Although baseline TG has been previously proposed in different studies as the major determinant of postprandial lipemia [7]–[10], in our study the involvement of other factors were also statistically significant. Thereby, the stepwise multiple linear regression analysis with the AUC of triglycerides as the dependent variable, showed that fasting TG, fasting glucose and waist circumference appeared as significant independent contributors, with fasting TG as the major contributors (see Table 4).To avoid the influence of high levels of fasting TG on postprandial response, patients were divided in our study into two groups on the basis of their fasting TG concentrations. In hypertriglyceridemic patients, the AUC and iAUC of TG were significantly greater than in the group of normotriglyceridemic patients, according to previous data reported [40]. Besides, the influence of number of MetS components on AUC of TG remained statistically significant in those patients without high fasting TG but not in those patients with basal hypertriglyceridemia. This feature may be related to the fact that in an already disturbed background, as suggested by a fasting hypertriglyceridemia, the postprandial lipid metabolism is altered, and cannot be impaired further by the presence of MetS traits. However, in patients that are not hypertriglyceridemic, the addition of different metabolic syndrome criteria can progressively worsen the efficient management of a fat meal, suggesting, from a clinical point of view, that MetS subjects with normotriglyceridemia would obtain a higher benefit on the size of postprandial lipemia controlling MetS components than those with hypertriglyceridemia.
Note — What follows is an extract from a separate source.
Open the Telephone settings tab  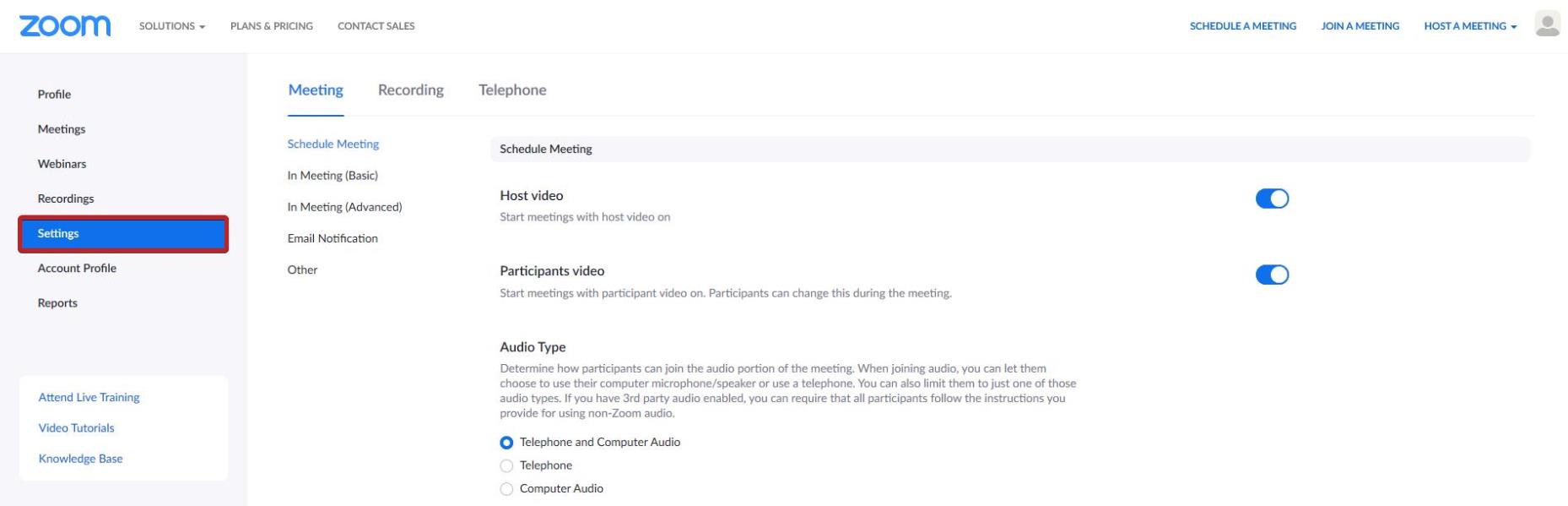[512, 90]
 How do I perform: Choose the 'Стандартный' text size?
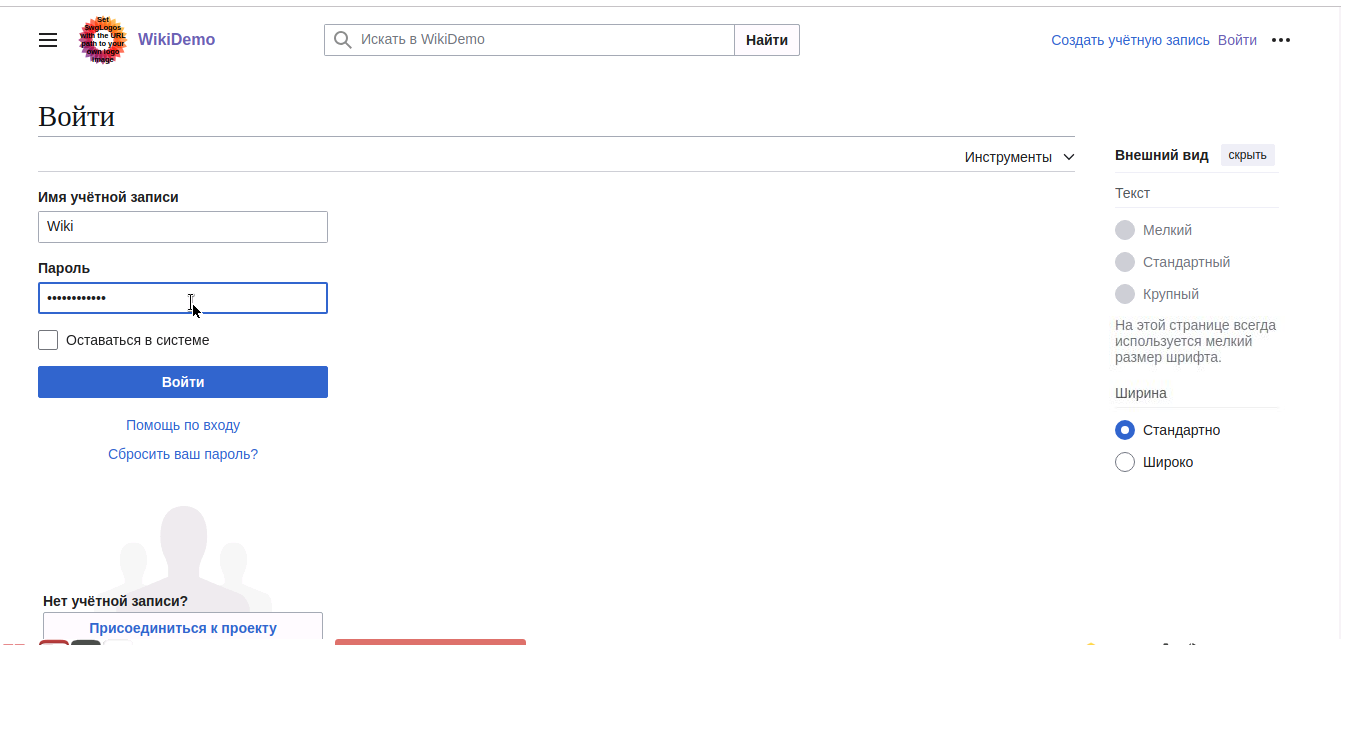tap(1125, 262)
Despite the great strength of our study given the population size and the standardized methodology used, there were some limitations. The cross-sectional study design limited our ability to make an inference about the casual relationship between MetS components and postprandial parameters. However, it will be possible to evaluate this point in the future taking in consideration that the CORDIOPREV study is an ongoing prospective, randomized, opened and controlled trial with a mean proposed follow-up of 5 years. Moreover, it would be interesting to study whether those patients with an increased number of MetS components and higher postprandial lipemia have more cardiovascular events in the future.
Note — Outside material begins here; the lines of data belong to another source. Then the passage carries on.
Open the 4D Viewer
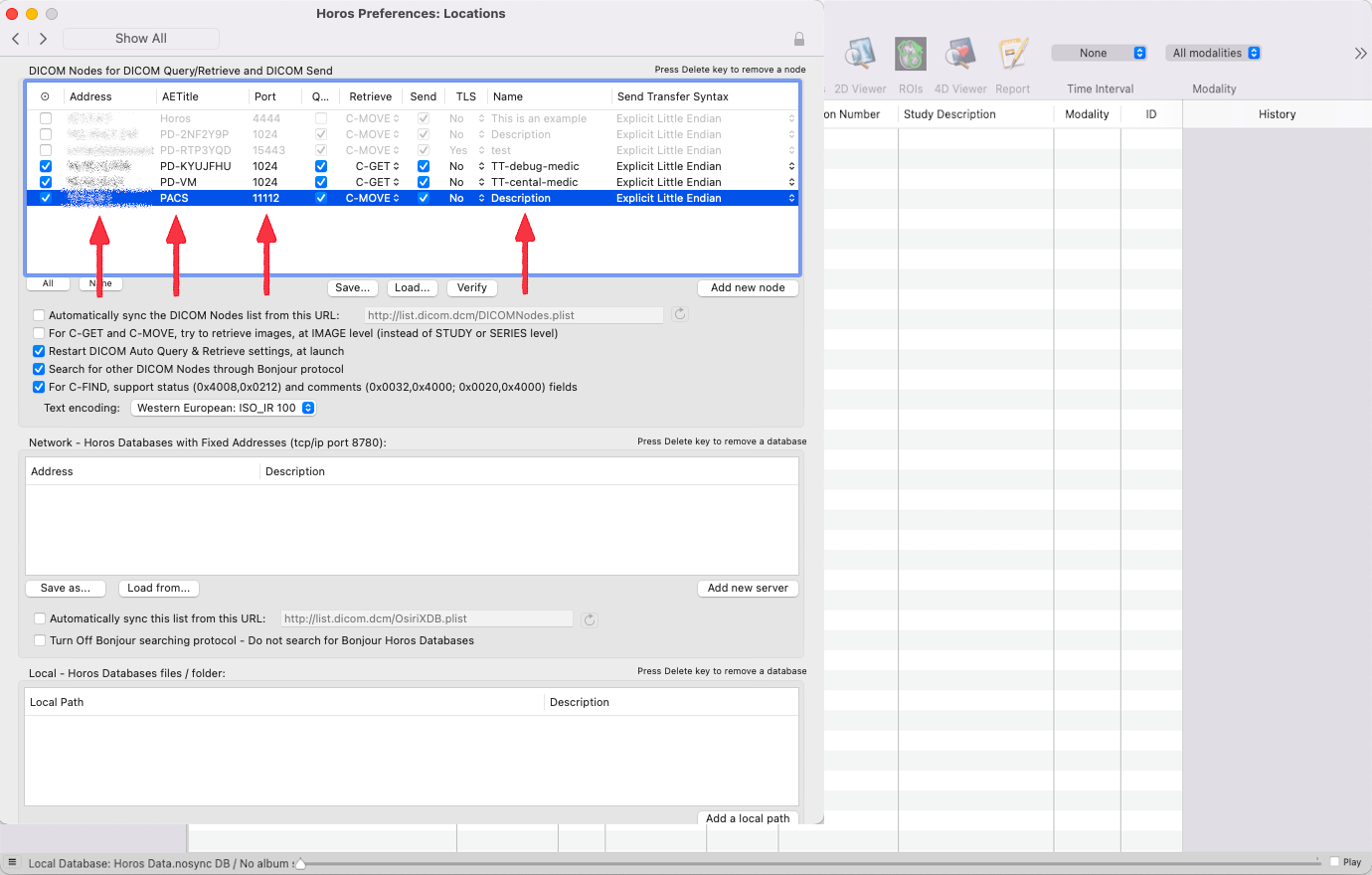The height and width of the screenshot is (875, 1372). click(x=959, y=54)
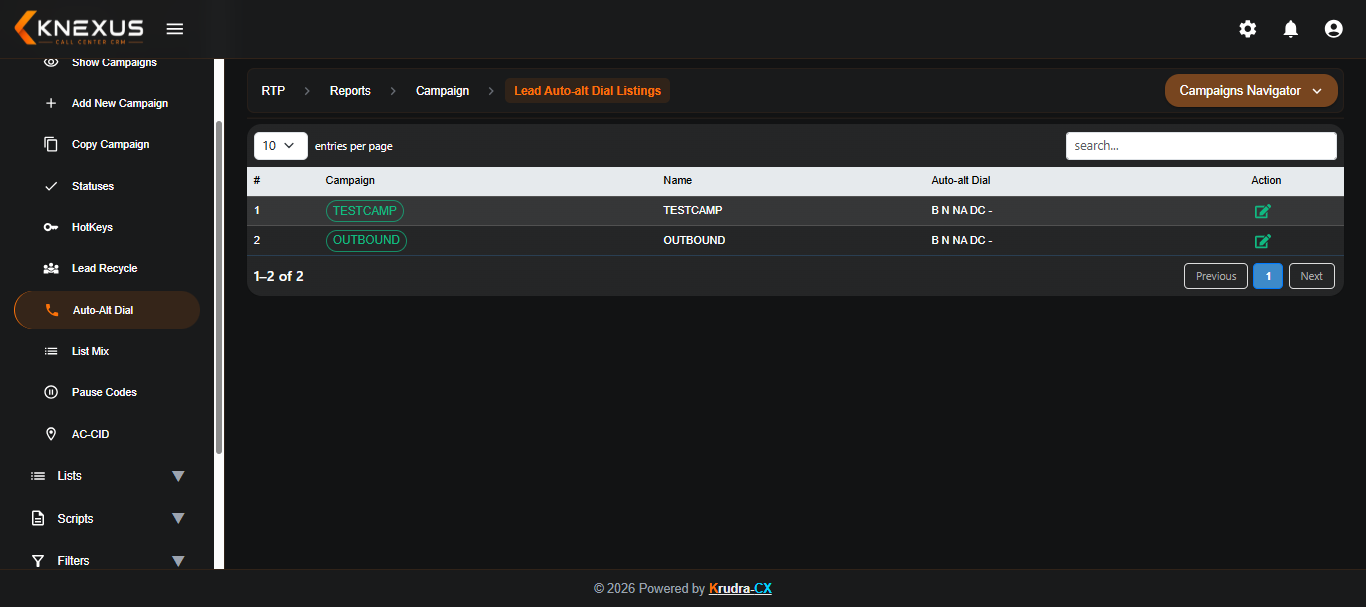Open the user account profile icon

(x=1333, y=29)
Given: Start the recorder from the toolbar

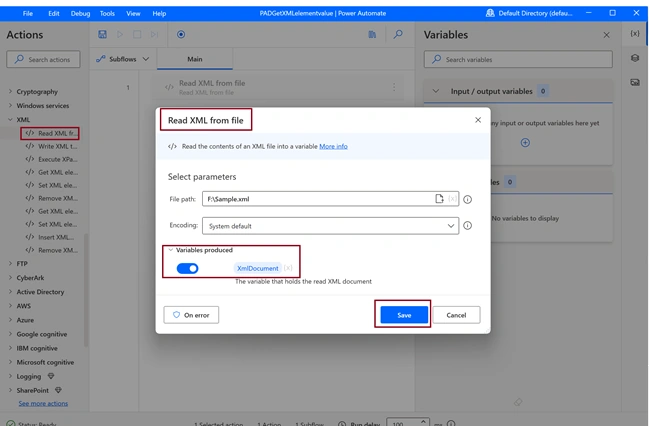Looking at the screenshot, I should pos(181,34).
In summary, our study shows that the existence of MetS influences the postprandial response of carbohydrates and lipids in patients with coronary heart disease. In non-hypertriglyceridemics patients, the magnitude of postprandial response is related to the number of MetS components altered. Fasting triglycerides are the major contributors to the postprandial triglycerides levels. Our findings imply the need for intensive control of MetS components to decrease the cardiovascular risk.